On June 19, 2007, Mid-Continent issued a letter to Signature refusing to defend or indemnify Signature. Signature asserts that the Klostermans' allegations constituted a continuing tort which occurred when Mid-Continent's policy was in effect. Signature asserts that it has incurred attorneys' fees, costs, and damages to defend and settle the Klostermans' claims.

D. The Perry Action*fn6

On July 31, 2009, Robert and Amy Perry brought a lawsuit against several parties including Signature. The Perrys alleged claims against the defendants including breach of contract, constructive fraud, actual fraud, and negligent misrepresentation. The Perrys' complaint stemmed from their claim that the defendants failed to take into account and to construct for the existing soil conditions. Signature tendered the defense of this claim to Mid-Continent.

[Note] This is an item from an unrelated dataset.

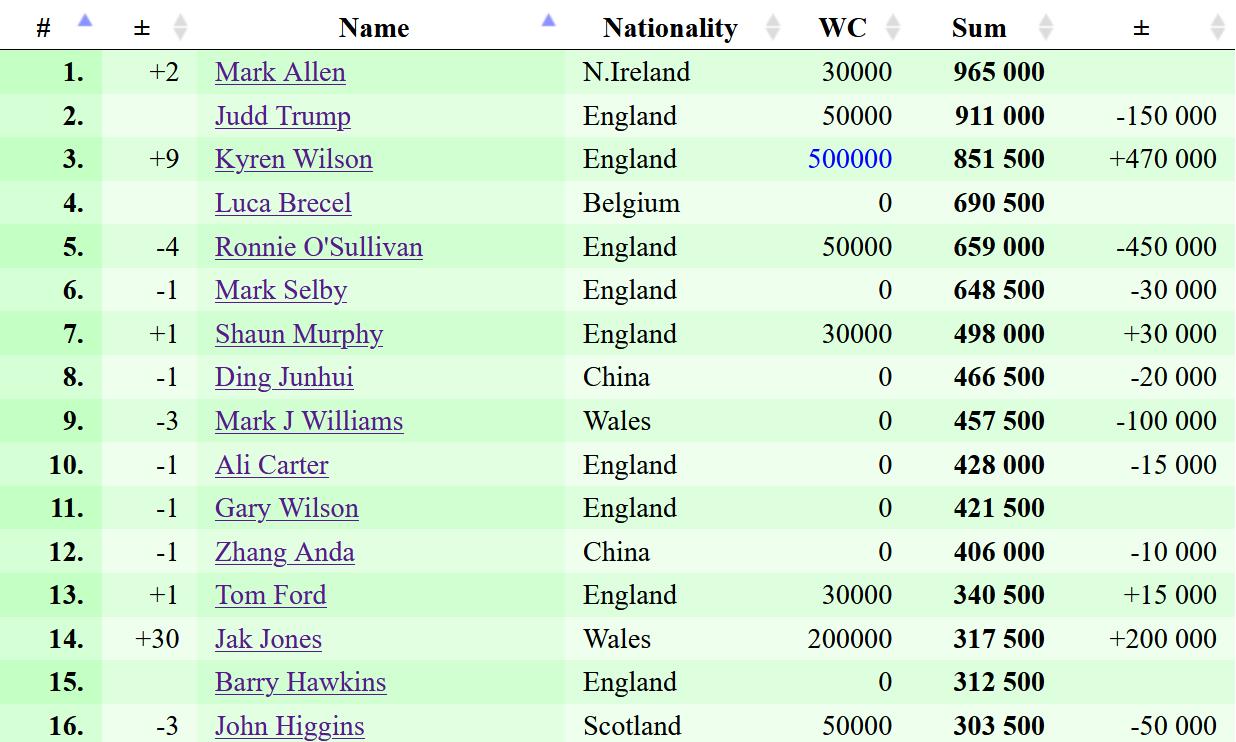Click the Name column header
The height and width of the screenshot is (742, 1236).
373,28
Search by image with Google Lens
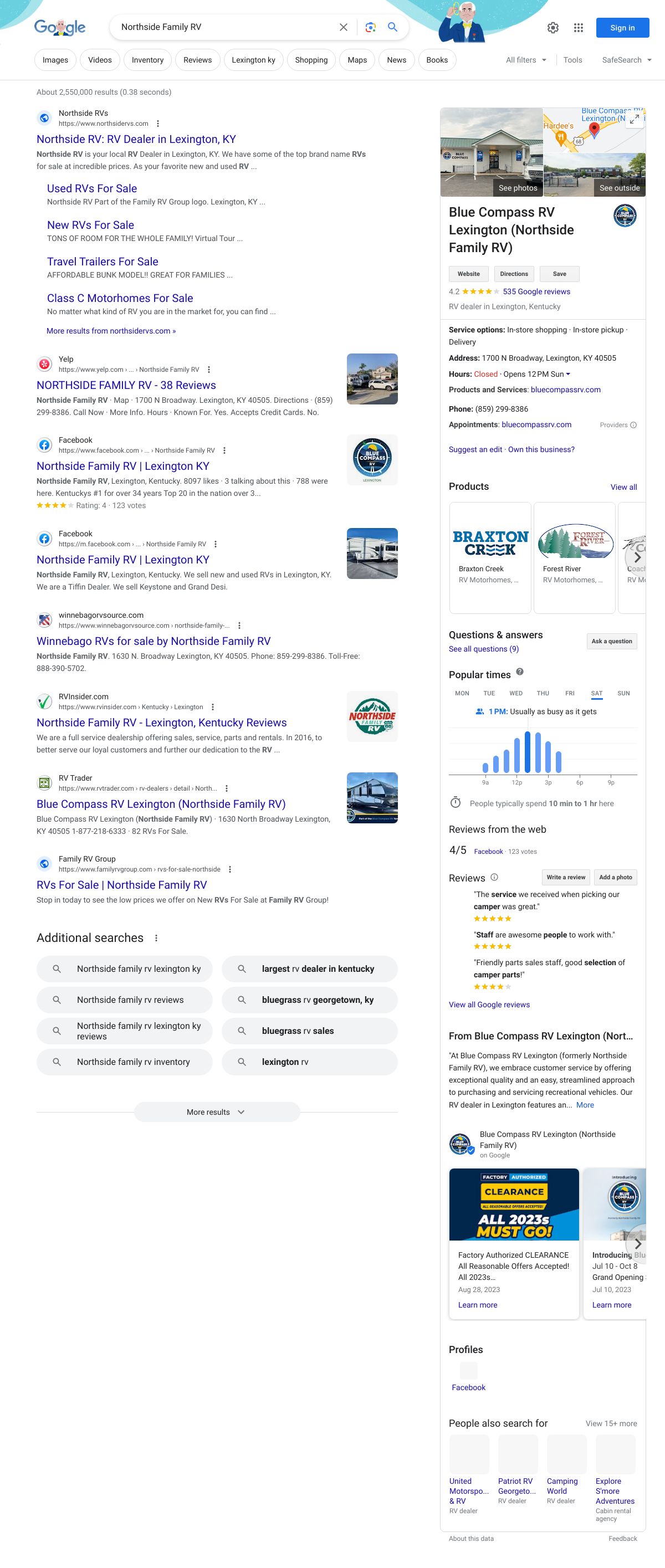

On October 1, 2009, Mid-Continent issued a letter to Signature refusing to defend or indemnify Signature. Signature asserts that the Perrys' allegations against Signature constituted continuing torts which occurred when MidContinent's policy was in effect. Signature asserts they have now incurred attorneys' fees, costs, and damages to defend and settle the Perrys' claims.

Signature brought this current lawsuit against Mid-Continent asserting that Mid-Continent breached its duty to defend Signature in the Kerr and Klosterman lawsuits. Signature also asserts that Mid-Continent acted in bad faith by conditioning payment of the attorneys' fees and expenses, incurred by Signature after Mid-Continent withdrew its defense in the Carlson action, upon a release of any bad faith claim that Signature may have with respect to MidContinent's handling of that claim.

E. Procedural History

Signature served its Second Set of Requests for Production of Documents on Mid-Continent on February 2, 2012. On March 6, 2012, Signature served its Third Set of Requests for Production of Documents on Mid-Continent. On April 25, 2012, counsel for Signature sent a letter to Mid-Continent asking for discovery responses by May 1, 2012. On April 30, 2012, Mid-Continent served its responses to both sets of discovery requests. See Docket Nos. 24-1, 24-2. Mid-Continent did not provide any documents in response to these discovery requests.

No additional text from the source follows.